Campeggio Nomadi Nel Parcheggio Lidl Di Via Galilei Foto 4L’amministratore di un condominio nei pressi del supermercato Lidl a Ravenna, all’angolo tra via Romea Sud e viale Galilei, segnala da mesi un campeggio abusivo di camper nomadi nel parcheggio Lidl/condominiale. La segnalazione è stata fatta diverse volte a polizia e carabinieri e ora anche alla segreteria del sindaco e a Lista per Ravenna. La lista di opposizione l’ha resa nota alla stampa.

«Il parcheggio è popolato da un paio di famiglie, fisse notte e giorno. Diversi altri camper si aggiungono solo di notte. Gli occupanti lasciano rifiuti sparsi ovunque, facendo i lori bisogni nell’area verde attorno al condominio, nel parcheggio stesso e sotto i portici, rovesciando i reflui del lavaggio dei piatti e del bagno nei pozzetti. Alcuni bambini giocano tra le macchine e le danneggiano. Diversi condòmini e dipendenti Lidl lamentano furti. Inoltre, gli uomini tornano spesso dietro il parcheggio del SuperConad di viale Galilei con un camioncino da muratore e lasciano resti di macerie edili sparsi ovunque, senza contare atteggiamenti intimidatori rivolti a vari condòmini. Purtroppo, le segnalazioni hanno scaturito solo multe lasciate sul camper che non verranno mai pagate. Chiedo di trovare destinazione a queste carovane che puntualmente partono e arrivano a campeggiare nel parcheggio. Lascio i miei contatti, sperando di trovare una soluzione a questa situazione ormai insostenibile».

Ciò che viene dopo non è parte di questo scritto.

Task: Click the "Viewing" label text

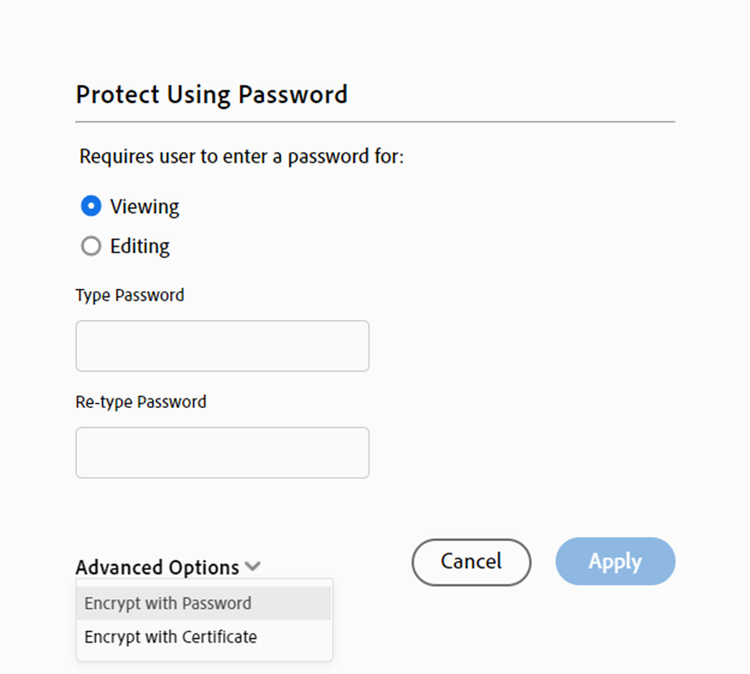Action: coord(144,207)
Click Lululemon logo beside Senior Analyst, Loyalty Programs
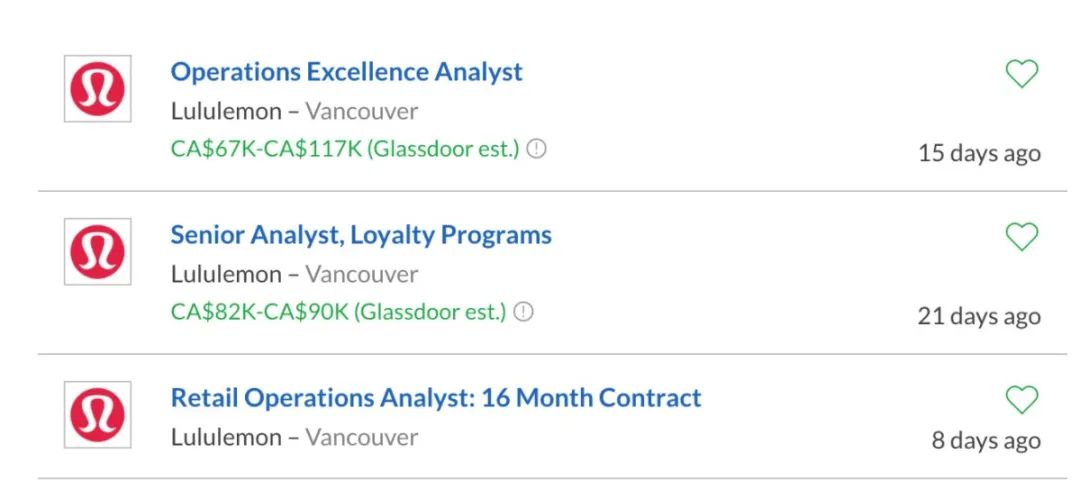Viewport: 1080px width, 490px height. click(x=97, y=252)
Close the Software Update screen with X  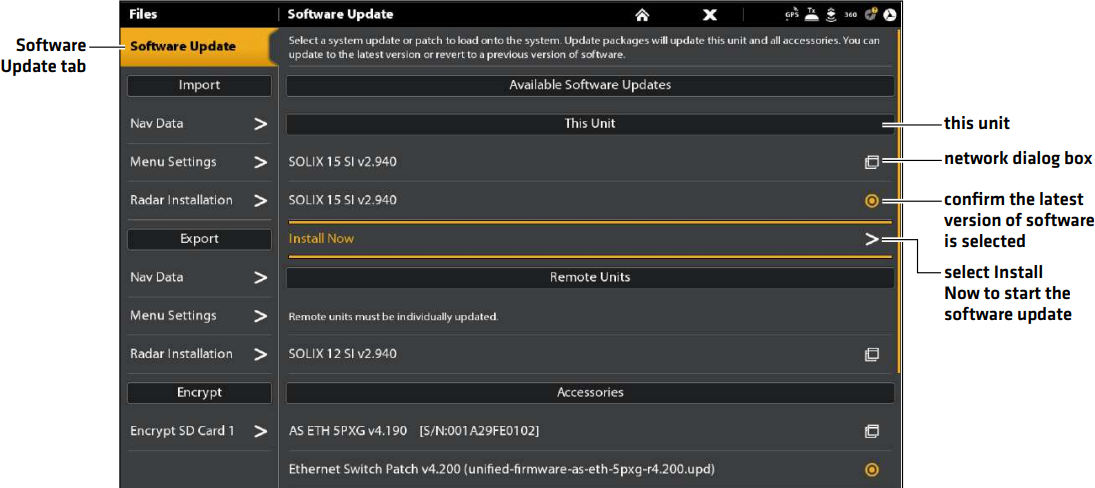click(710, 15)
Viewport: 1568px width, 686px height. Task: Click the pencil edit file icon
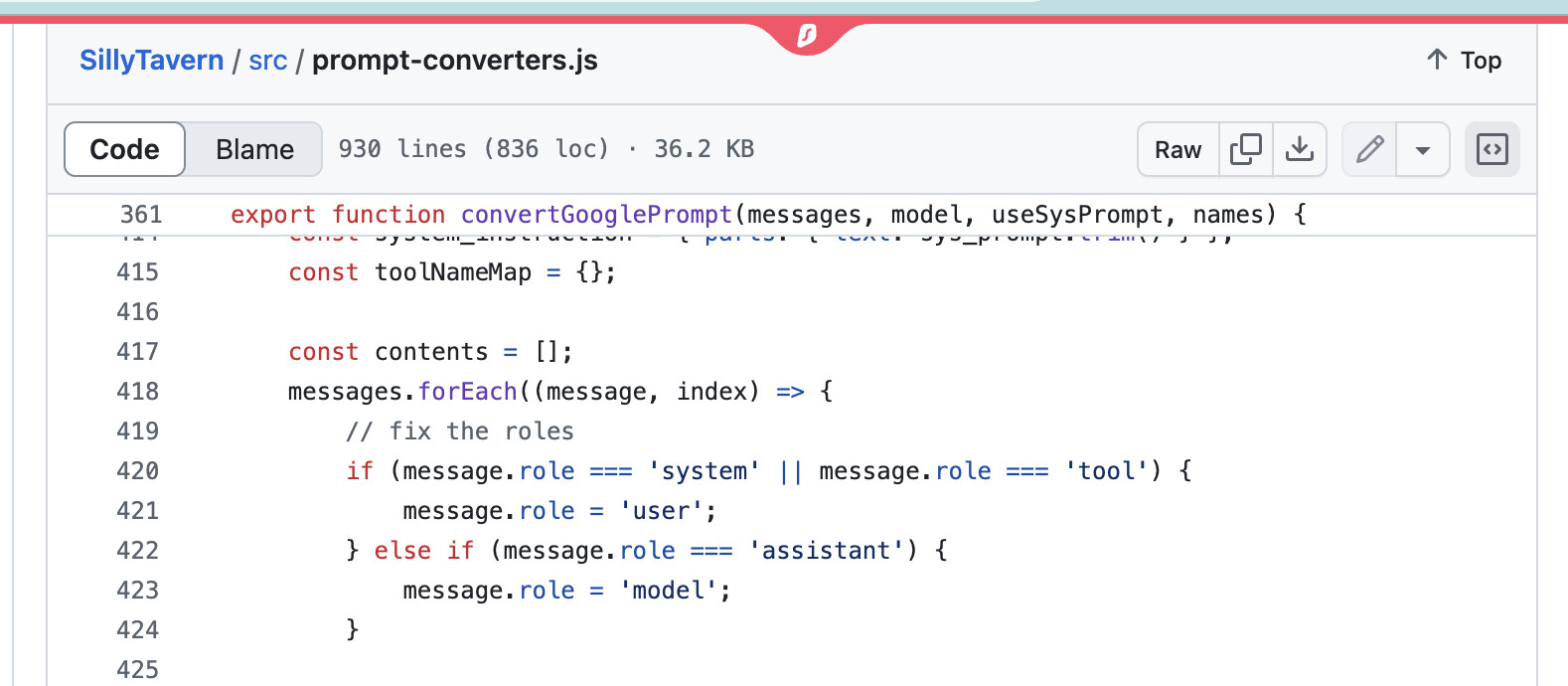click(1369, 149)
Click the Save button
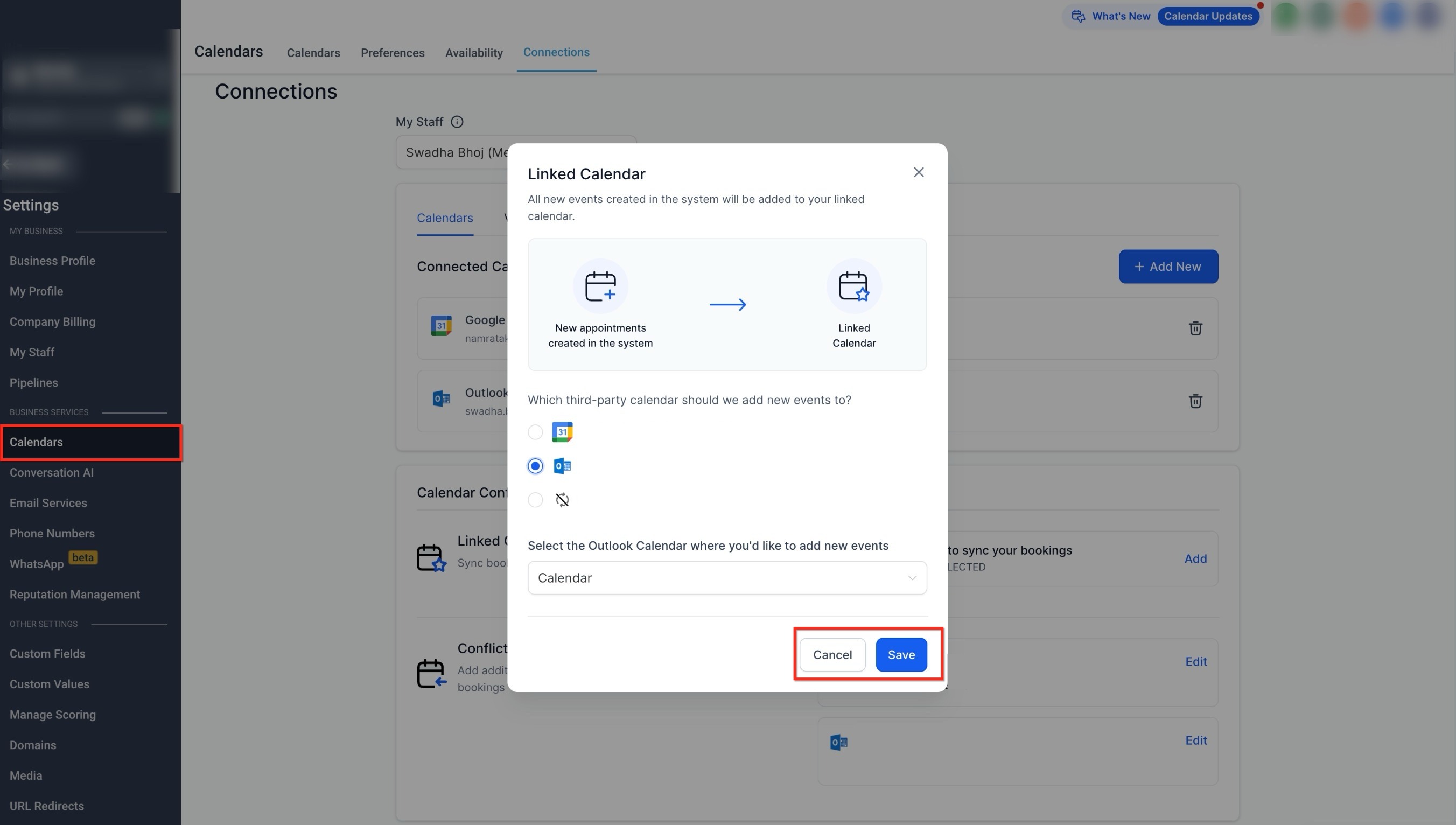The image size is (1456, 825). (901, 655)
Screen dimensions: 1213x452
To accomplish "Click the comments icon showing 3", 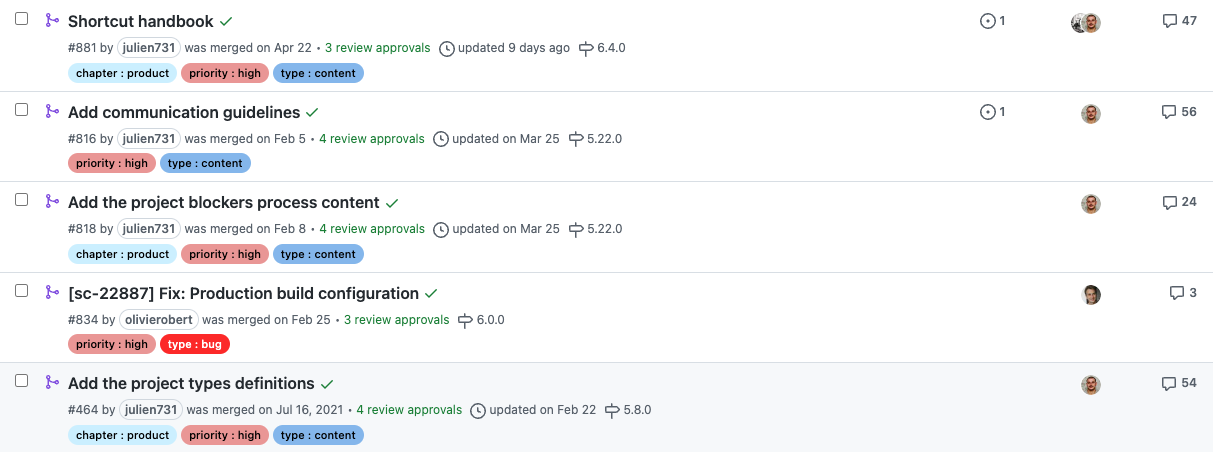I will coord(1177,293).
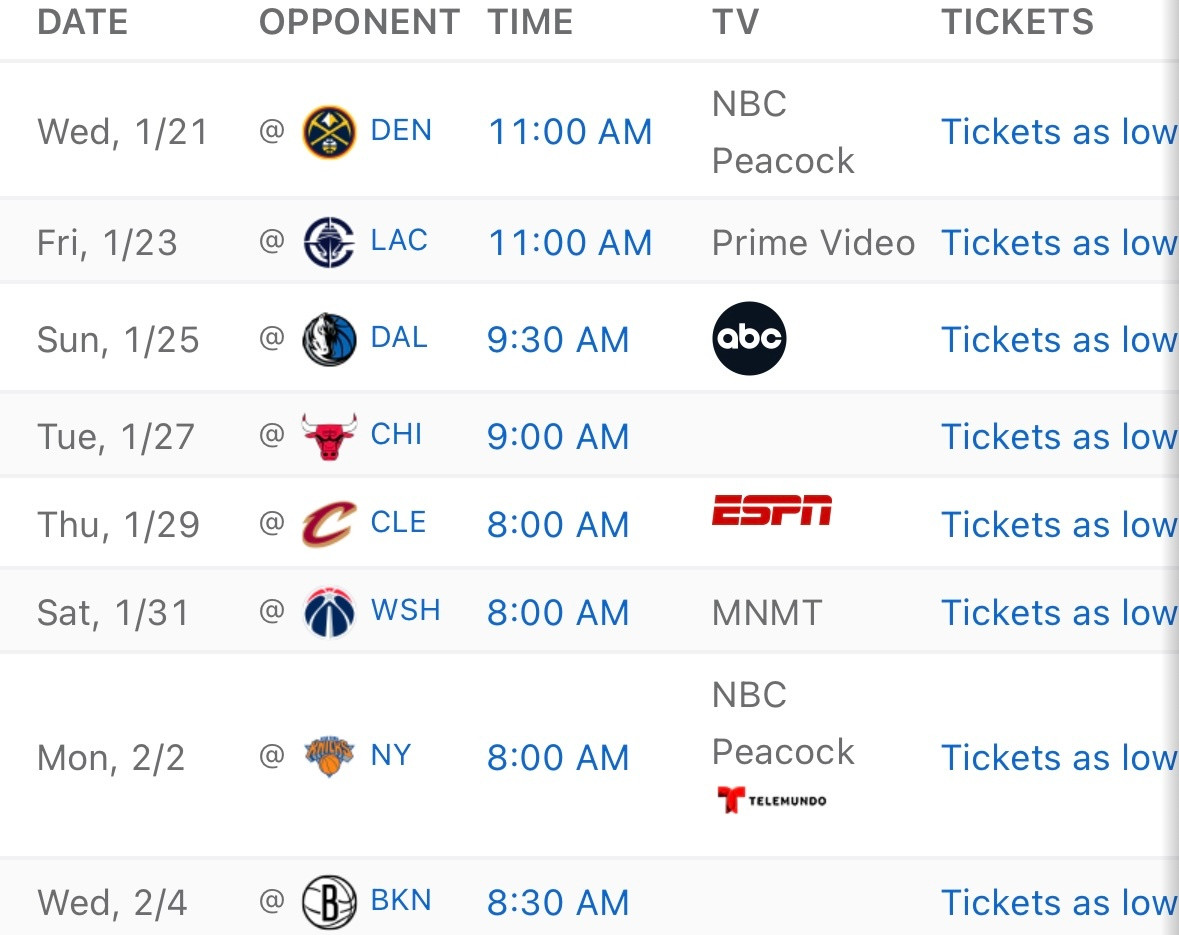Open the CHI team link
Viewport: 1179px width, 935px height.
pyautogui.click(x=396, y=435)

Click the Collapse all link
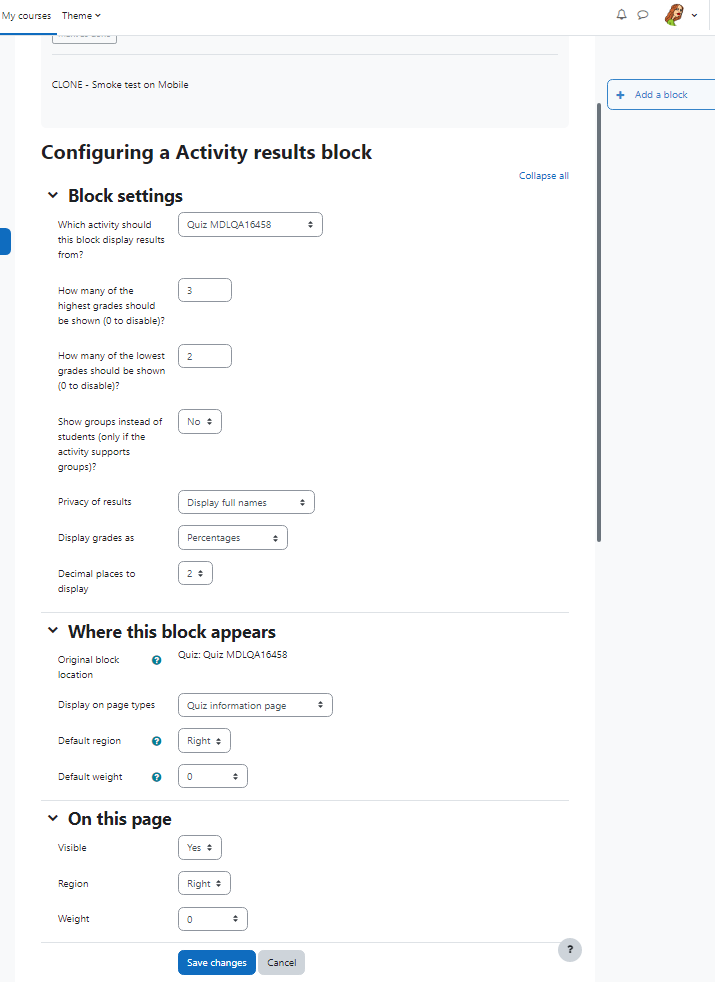point(543,176)
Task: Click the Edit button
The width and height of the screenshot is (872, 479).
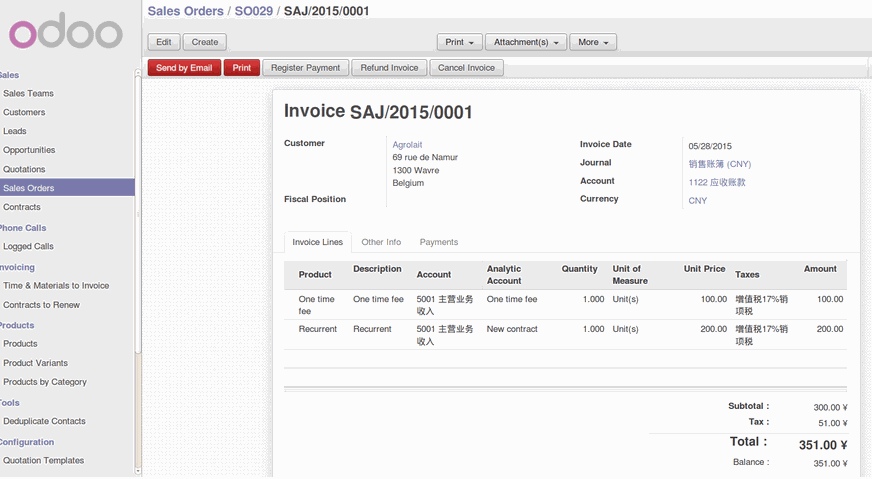Action: pos(164,42)
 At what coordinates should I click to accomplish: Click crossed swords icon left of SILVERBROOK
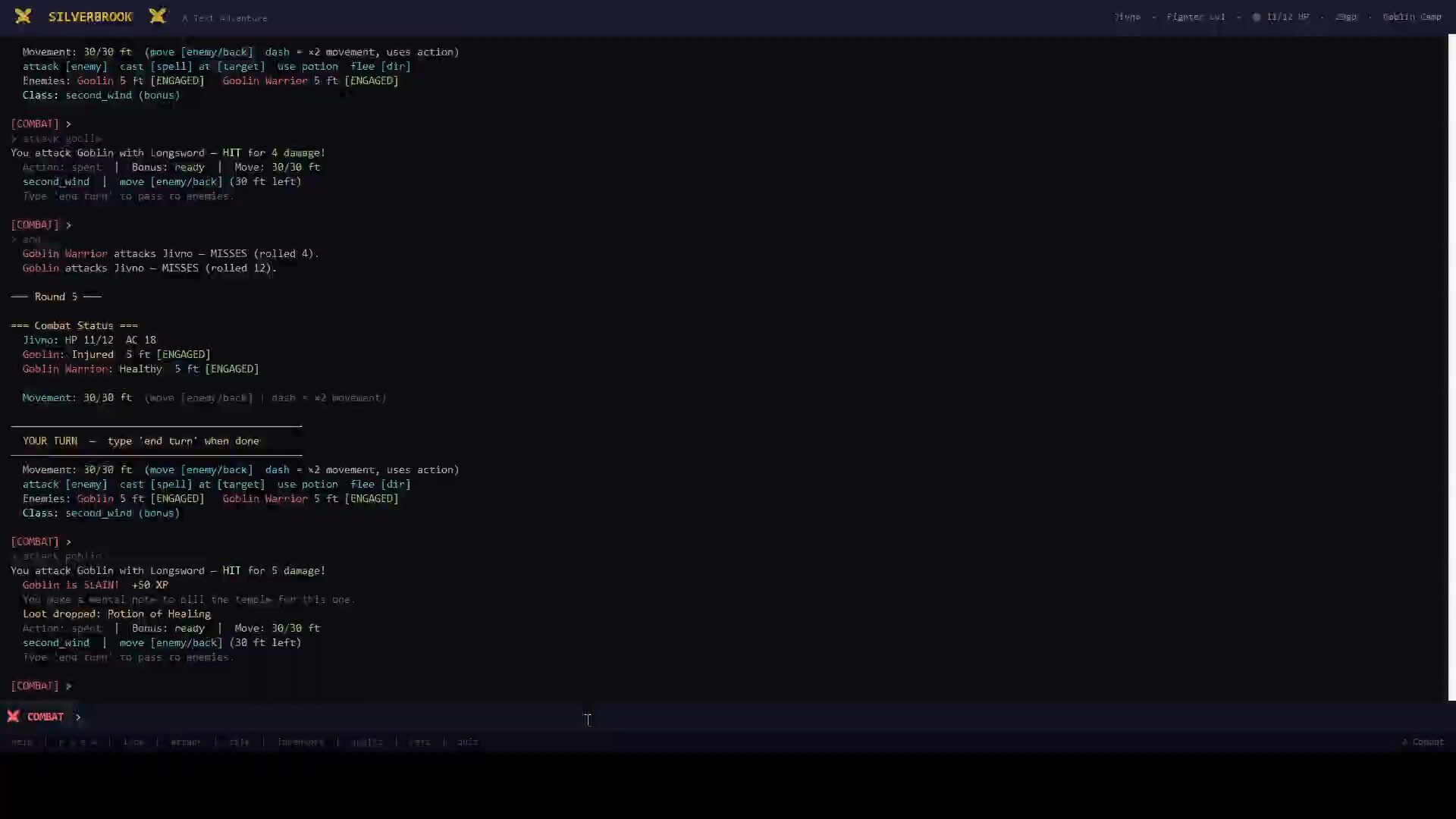click(x=23, y=16)

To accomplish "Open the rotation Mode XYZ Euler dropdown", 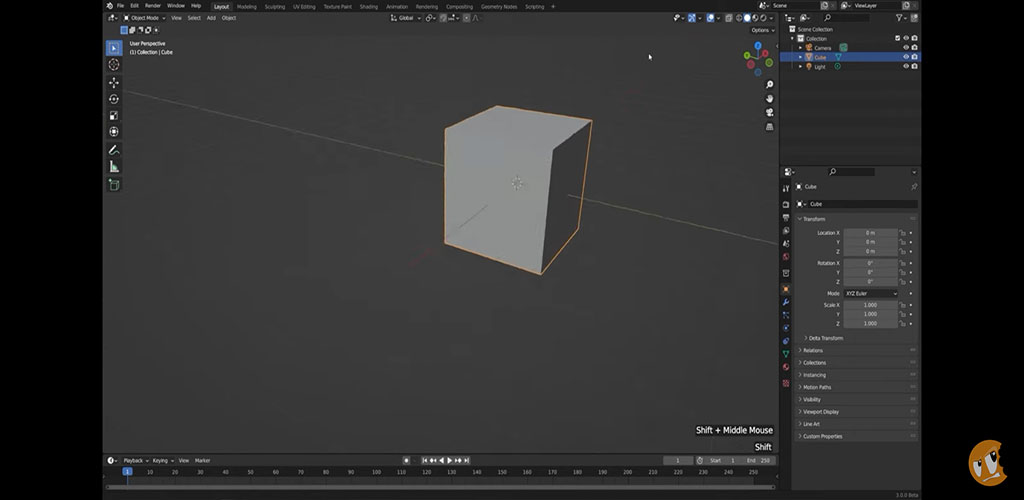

Alvaro Ancisi, consigliere comunale di Lpr, lamenta la presenza ormai stanziale da anni a Ravenna di due famiglie di nomadi originari della Bosnia «avvantaggiati dall’aver ottenuto dal Comune stesso una residenza fittizia nell’inesistente via dell’Anagrafe 1, che può essere data giustamente ai senza casa, ma non a chi vive su mezzi viaggianti». Nel 2020, Lista per Ravenna accertò che la polizia locale, intervenuta più volte su richiesta per allontanarli dalle diverse aree in cui si erano installati, aveva disposto a loro carico, nell’arco di un anno, 13 ordinanze di sgombero e rimozione per “occupazione indebita di suolo pubblico, tramite accampamento e posizionamento di carovane e mezzi di trasporto”, ma sempre con effetto momentaneo, perché le carovane si spostavano ogni volta da un’altra parte. E così Lpr aveva chiesto di revocare ai nomadi la residenza fittizia in via dell’Anagrafe, individuando per loro un luogo di stazionamento coi propri mezzi esterno agli abitati; applicare il cosiddetto daspo urbano.

«Il caso specifico – conclude Ancisi – suggerisce tuttavia di chiedere al sindaco se intende, nell’immediato, disporre  che l’attività di vigilanza della polizia locale contrasti l’occupazione abusiva del parcheggio Lidl in questione da parte dei nomadi in modo più intenso dell’applicazione di sanzioni monetarie destinate solamente ad aumentare lo spargimento di rifiuti per strada. In particolare, occorre emettere a loro carico ordinanze di sgombero e rimozione anche da questo luogo, presupposto per applicare i Daspo urbani in caso di recidive».